§ Work to complete: Copy verbatim the part of the records that opens with the line containing "coordinates (367, 287)." and closes with the line containing "The height and width of the screenshot is (872, 1918).", both of those lines included.

§ Exercise data:
┌──

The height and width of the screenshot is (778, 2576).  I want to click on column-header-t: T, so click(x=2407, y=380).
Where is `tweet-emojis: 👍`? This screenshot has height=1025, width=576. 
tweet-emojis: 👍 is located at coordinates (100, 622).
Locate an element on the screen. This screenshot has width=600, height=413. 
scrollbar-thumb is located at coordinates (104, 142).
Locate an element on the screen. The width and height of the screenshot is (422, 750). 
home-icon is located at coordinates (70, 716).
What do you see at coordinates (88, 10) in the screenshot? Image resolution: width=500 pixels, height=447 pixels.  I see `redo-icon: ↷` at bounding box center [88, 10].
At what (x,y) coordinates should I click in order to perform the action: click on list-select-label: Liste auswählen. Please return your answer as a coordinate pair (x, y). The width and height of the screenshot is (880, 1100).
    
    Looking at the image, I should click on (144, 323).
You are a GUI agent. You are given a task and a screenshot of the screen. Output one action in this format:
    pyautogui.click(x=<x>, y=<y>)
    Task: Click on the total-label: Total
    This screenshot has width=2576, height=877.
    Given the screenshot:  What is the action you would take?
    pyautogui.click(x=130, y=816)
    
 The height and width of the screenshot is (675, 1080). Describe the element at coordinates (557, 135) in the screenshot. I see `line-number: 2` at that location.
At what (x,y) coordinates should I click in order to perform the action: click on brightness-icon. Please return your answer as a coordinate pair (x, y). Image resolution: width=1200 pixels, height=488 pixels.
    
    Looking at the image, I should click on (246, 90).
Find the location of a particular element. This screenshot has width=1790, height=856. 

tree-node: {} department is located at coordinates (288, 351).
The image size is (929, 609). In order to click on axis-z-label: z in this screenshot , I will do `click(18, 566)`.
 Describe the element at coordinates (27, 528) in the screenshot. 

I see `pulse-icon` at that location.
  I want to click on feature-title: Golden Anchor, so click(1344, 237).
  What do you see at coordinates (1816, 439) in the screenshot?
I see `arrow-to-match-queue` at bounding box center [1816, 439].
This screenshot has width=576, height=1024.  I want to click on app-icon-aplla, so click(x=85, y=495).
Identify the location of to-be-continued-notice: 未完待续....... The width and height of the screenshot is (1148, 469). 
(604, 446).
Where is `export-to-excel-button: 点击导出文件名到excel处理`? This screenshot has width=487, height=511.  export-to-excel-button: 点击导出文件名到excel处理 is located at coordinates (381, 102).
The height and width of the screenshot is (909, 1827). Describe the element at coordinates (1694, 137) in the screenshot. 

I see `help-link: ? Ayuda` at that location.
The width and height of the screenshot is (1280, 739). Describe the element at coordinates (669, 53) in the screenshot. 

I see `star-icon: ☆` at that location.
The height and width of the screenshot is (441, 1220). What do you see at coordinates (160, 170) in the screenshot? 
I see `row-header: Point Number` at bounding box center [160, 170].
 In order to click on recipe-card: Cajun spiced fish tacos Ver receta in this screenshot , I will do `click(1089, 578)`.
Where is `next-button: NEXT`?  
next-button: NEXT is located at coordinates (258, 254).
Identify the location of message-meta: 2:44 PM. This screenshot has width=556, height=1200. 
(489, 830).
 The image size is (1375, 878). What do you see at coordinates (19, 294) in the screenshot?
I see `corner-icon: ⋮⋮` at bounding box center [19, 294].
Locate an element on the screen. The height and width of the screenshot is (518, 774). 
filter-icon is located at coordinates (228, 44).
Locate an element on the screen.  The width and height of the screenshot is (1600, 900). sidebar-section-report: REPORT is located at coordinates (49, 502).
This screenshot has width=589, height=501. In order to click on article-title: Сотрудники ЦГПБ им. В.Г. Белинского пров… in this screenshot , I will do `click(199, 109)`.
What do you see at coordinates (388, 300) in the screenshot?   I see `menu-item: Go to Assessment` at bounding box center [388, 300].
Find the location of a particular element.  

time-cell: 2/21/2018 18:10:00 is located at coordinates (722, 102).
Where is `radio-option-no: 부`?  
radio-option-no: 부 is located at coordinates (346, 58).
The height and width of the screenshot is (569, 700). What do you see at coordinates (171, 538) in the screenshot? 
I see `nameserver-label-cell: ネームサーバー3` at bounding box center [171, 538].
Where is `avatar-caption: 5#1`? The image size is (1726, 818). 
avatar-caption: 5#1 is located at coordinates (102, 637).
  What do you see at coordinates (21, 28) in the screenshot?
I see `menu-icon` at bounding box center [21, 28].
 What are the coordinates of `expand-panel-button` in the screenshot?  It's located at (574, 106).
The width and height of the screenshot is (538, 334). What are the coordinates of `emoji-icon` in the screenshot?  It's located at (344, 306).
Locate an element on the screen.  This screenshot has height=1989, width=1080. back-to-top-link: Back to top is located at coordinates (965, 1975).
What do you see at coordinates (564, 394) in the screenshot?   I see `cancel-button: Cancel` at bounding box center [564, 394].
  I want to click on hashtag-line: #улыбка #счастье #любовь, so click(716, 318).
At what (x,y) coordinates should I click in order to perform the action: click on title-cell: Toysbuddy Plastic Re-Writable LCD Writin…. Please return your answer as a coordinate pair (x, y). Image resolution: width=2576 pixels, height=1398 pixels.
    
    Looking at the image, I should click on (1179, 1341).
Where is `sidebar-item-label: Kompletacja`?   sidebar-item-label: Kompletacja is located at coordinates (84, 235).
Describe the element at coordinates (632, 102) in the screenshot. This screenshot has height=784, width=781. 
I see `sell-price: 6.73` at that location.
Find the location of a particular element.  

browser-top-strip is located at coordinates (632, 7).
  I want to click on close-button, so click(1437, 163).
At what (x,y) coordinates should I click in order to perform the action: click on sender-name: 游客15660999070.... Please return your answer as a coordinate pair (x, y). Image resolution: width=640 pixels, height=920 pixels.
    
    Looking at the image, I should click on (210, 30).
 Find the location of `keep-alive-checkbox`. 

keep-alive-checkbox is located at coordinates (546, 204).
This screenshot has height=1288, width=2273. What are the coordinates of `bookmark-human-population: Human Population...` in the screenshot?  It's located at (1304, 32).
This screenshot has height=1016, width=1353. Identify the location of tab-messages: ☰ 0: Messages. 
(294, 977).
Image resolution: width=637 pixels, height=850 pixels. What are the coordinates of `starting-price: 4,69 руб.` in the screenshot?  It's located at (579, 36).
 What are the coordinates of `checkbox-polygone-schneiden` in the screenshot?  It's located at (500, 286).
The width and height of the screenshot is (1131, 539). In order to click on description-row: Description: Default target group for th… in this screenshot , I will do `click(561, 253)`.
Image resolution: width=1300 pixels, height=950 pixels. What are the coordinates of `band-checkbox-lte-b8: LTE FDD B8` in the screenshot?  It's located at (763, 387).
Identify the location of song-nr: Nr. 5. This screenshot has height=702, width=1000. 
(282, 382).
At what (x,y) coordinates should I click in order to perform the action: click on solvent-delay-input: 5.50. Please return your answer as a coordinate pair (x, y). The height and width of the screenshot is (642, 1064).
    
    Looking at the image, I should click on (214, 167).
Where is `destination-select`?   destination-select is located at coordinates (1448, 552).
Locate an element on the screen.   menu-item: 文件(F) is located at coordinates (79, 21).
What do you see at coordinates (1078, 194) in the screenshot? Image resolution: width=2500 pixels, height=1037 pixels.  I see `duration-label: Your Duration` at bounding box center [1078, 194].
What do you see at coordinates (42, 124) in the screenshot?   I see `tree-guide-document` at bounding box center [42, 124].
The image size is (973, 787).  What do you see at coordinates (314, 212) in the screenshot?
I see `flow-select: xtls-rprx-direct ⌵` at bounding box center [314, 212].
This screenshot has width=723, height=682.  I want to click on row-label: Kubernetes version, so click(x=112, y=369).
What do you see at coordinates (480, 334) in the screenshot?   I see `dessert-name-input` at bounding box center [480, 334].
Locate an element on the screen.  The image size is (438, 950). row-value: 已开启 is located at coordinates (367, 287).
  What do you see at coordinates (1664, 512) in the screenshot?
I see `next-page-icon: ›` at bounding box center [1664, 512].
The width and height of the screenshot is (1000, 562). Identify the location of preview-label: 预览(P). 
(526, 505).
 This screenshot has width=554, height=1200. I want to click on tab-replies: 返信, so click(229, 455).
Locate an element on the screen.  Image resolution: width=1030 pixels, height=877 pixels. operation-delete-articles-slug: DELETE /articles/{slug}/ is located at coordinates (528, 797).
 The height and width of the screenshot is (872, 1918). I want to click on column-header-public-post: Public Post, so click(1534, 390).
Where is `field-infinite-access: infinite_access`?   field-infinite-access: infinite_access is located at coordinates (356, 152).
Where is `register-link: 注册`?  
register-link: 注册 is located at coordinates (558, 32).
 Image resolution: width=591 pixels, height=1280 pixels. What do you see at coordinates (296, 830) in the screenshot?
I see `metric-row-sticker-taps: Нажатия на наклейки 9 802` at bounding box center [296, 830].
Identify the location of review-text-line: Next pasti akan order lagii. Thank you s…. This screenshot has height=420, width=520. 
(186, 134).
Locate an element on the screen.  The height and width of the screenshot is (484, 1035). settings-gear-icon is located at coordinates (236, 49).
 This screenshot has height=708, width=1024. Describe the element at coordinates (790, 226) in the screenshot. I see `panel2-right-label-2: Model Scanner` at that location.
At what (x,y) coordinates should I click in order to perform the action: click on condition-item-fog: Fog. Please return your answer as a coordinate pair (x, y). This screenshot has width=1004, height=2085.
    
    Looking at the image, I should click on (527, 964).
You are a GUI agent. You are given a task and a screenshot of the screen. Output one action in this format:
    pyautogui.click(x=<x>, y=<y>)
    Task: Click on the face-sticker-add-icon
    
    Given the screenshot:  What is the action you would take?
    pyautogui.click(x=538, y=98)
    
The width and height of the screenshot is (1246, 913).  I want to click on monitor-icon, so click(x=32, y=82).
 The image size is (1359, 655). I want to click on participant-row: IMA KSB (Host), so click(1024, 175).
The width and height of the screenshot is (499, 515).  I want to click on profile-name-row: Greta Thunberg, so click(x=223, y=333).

└──

§ Response area:
Locate an element on the screen.  The image size is (438, 950). row-value: 已开启 is located at coordinates (367, 287).
  What do you see at coordinates (1664, 512) in the screenshot?
I see `next-page-icon: ›` at bounding box center [1664, 512].
The width and height of the screenshot is (1000, 562). Identify the location of preview-label: 预览(P). 
(526, 505).
 This screenshot has width=554, height=1200. I want to click on tab-replies: 返信, so click(229, 455).
Locate an element on the screen.  Image resolution: width=1030 pixels, height=877 pixels. operation-delete-articles-slug: DELETE /articles/{slug}/ is located at coordinates (528, 797).
 The height and width of the screenshot is (872, 1918). I want to click on column-header-public-post: Public Post, so click(1534, 390).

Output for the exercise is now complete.